Changes Coming to Your Investment Statements
by Colin Sabourin on 07.05.2016
While much attention is given to fees in the investment industry we believe, as do our clients that one generally gets what one pays for in the world today. The cheapest product is certainly often not the best and on the other side consumers often overpay for services they may not require if fees are “bundled” into their investments.
Thankfully, with the final phases of Client Relationship Model, Phase 2 (CRM2) being implemented this summer, dealer firms will have to disclose on an annual basis how much they are being paid to manage your money. This is a great opportunity to reflect on the services your advisor has provided for you. As one of our newer executive clients stated when coming to us, “I’d rather pay for something than pay absolutely anything for nothing”.

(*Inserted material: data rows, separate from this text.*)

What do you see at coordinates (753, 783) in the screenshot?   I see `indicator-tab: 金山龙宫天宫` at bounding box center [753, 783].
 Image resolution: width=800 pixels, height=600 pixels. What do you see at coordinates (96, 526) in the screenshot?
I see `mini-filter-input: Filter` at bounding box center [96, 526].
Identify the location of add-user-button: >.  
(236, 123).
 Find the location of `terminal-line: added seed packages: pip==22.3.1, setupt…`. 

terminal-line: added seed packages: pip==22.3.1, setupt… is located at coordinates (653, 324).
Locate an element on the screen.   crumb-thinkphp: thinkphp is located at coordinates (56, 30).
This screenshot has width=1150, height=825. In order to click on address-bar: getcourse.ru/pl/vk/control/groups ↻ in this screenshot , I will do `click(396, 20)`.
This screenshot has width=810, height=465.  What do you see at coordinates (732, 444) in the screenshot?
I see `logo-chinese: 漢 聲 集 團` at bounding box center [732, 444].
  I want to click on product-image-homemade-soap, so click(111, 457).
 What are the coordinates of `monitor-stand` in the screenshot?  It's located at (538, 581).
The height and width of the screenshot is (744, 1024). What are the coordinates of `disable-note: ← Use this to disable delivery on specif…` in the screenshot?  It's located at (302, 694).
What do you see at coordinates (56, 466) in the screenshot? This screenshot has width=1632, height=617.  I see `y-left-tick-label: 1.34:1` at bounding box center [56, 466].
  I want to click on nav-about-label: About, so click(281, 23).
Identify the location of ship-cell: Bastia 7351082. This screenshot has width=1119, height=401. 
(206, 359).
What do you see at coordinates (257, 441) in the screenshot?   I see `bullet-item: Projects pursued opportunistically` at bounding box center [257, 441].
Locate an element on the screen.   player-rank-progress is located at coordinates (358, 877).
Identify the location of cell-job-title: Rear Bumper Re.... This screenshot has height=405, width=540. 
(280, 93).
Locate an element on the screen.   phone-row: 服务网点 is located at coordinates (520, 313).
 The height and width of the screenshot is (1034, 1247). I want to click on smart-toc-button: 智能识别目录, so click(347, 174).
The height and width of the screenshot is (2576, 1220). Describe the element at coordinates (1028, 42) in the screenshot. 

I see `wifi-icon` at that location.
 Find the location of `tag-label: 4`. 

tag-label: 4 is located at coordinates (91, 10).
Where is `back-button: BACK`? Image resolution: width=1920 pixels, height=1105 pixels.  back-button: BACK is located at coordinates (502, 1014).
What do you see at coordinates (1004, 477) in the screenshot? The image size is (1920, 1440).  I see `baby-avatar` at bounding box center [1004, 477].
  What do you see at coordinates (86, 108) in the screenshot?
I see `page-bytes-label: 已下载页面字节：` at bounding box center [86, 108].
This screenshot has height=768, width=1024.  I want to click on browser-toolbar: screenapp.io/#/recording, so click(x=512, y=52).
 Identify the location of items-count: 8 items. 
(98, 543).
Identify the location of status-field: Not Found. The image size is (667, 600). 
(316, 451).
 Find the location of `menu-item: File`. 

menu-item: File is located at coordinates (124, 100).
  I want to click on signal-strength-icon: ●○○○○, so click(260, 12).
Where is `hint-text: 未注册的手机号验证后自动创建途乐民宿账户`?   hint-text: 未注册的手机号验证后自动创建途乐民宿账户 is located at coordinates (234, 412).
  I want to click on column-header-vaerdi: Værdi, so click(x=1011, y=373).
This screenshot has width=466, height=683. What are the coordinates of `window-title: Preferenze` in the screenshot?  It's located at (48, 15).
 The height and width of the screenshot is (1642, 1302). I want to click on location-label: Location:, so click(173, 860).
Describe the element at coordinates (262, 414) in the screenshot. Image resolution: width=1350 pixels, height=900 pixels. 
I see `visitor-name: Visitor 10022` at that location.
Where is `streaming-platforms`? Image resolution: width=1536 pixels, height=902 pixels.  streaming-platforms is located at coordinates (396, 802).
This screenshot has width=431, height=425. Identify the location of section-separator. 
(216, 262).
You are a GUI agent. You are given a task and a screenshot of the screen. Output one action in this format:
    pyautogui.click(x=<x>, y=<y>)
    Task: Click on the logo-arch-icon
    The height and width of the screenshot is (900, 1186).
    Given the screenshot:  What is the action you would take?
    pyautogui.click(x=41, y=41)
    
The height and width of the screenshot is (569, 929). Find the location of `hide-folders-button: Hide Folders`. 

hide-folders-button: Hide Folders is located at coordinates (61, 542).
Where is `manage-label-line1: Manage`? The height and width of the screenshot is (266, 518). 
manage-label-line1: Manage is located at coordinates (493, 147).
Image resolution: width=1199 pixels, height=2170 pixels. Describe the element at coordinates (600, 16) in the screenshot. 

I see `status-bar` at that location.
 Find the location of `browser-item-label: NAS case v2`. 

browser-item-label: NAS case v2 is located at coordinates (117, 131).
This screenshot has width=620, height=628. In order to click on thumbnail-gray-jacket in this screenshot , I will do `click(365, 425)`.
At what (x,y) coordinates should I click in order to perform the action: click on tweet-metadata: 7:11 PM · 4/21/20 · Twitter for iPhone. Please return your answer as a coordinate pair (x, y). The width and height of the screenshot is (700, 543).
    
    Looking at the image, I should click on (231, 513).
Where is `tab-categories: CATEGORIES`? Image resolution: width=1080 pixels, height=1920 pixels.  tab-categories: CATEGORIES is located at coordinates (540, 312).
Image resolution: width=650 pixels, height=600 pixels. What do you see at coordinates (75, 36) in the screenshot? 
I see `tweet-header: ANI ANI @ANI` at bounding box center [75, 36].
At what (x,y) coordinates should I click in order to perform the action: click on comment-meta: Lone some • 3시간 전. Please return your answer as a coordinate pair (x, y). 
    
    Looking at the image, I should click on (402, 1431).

Unfortunately, not everyone is getting the service they deserve based on the fees they are being charged. All too often, we meet people whose service level comprises of an annual review focused on investment performance and not on the client’s overall financial picture.
A great financial plan is comprehensive and takes into account many different aspects such as cost-effective implementation, asset allocation, behavioral coaching, and having a withdrawal strategy in place to minimize taxes. If these elements have never been discussed during your reviews, you owe it to yourself to discuss with your advisor what services you’ve actually been paying for over the years.